* Assigned task
Reproduce the data from its first line through the line containing "The height and width of the screenshot is (2396, 1179).", with both ends included.

BEGIN Material provided

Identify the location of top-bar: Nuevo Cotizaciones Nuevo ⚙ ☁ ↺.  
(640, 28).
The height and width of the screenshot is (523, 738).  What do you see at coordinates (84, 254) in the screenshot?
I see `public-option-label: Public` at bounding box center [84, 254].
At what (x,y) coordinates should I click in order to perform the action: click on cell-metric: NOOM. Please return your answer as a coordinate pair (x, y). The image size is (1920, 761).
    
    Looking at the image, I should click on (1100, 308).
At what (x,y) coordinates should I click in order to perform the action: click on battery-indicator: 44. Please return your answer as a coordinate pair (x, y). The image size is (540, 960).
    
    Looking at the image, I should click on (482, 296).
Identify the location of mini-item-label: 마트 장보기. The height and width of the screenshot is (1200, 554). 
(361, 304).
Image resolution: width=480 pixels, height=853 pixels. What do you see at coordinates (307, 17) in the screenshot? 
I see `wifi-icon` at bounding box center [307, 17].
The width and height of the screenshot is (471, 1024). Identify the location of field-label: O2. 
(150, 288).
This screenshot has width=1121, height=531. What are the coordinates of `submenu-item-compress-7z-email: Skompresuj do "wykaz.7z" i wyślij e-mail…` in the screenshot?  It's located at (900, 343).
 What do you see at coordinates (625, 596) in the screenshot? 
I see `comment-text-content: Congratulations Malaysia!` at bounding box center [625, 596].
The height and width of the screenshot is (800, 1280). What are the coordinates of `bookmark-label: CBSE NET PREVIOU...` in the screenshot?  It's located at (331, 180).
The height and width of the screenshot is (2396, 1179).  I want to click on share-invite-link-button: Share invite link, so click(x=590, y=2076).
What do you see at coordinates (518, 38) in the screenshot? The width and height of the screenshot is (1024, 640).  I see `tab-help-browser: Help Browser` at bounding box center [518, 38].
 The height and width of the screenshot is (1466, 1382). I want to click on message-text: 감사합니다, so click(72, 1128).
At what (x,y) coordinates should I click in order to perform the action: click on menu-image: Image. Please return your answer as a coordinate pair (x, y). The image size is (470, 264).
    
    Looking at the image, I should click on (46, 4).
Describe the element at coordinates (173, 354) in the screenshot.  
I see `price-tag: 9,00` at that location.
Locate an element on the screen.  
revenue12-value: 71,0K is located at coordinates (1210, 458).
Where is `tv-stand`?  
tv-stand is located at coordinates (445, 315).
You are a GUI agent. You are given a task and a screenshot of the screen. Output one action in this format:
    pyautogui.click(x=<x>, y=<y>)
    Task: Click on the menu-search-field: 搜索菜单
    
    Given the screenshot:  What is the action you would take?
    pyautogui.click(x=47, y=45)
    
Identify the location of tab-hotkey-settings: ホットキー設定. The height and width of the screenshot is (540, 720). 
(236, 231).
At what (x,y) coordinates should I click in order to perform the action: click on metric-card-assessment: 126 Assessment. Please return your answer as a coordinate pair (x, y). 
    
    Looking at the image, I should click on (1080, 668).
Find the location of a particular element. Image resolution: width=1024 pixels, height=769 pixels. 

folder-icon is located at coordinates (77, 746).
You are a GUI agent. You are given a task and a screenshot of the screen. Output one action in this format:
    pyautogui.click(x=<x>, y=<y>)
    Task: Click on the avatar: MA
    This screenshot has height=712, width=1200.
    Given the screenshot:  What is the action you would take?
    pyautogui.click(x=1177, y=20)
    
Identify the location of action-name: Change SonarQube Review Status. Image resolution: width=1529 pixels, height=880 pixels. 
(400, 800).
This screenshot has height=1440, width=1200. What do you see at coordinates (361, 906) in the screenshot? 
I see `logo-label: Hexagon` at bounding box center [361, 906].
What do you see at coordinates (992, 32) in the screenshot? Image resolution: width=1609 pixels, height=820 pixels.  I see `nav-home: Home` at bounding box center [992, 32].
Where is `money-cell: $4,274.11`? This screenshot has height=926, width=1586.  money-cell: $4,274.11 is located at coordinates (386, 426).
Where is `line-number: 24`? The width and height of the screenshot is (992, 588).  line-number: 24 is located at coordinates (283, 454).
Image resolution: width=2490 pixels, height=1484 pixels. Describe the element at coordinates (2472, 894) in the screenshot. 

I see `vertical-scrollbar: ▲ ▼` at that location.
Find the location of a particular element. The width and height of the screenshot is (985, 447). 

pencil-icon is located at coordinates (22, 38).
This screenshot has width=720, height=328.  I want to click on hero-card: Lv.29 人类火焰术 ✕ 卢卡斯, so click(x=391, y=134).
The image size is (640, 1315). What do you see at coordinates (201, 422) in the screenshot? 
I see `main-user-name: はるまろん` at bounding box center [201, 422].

END Material provided

* Solution to this exercise
Identify the location of top-bar: Nuevo Cotizaciones Nuevo ⚙ ☁ ↺.  
(640, 28).
The height and width of the screenshot is (523, 738).  What do you see at coordinates (84, 254) in the screenshot?
I see `public-option-label: Public` at bounding box center [84, 254].
At what (x,y) coordinates should I click in order to perform the action: click on cell-metric: NOOM. Please return your answer as a coordinate pair (x, y). The image size is (1920, 761).
    
    Looking at the image, I should click on (1100, 308).
At what (x,y) coordinates should I click in order to perform the action: click on battery-indicator: 44. Please return your answer as a coordinate pair (x, y). The image size is (540, 960).
    
    Looking at the image, I should click on (482, 296).
Identify the location of mini-item-label: 마트 장보기. The height and width of the screenshot is (1200, 554). 
(361, 304).
Image resolution: width=480 pixels, height=853 pixels. What do you see at coordinates (307, 17) in the screenshot? 
I see `wifi-icon` at bounding box center [307, 17].
The width and height of the screenshot is (471, 1024). Identify the location of field-label: O2. 
(150, 288).
This screenshot has width=1121, height=531. What are the coordinates of `submenu-item-compress-7z-email: Skompresuj do "wykaz.7z" i wyślij e-mail…` in the screenshot?  It's located at (900, 343).
 What do you see at coordinates (625, 596) in the screenshot? 
I see `comment-text-content: Congratulations Malaysia!` at bounding box center [625, 596].
The height and width of the screenshot is (800, 1280). What are the coordinates of `bookmark-label: CBSE NET PREVIOU...` in the screenshot?  It's located at (331, 180).
The height and width of the screenshot is (2396, 1179).  I want to click on share-invite-link-button: Share invite link, so click(x=590, y=2076).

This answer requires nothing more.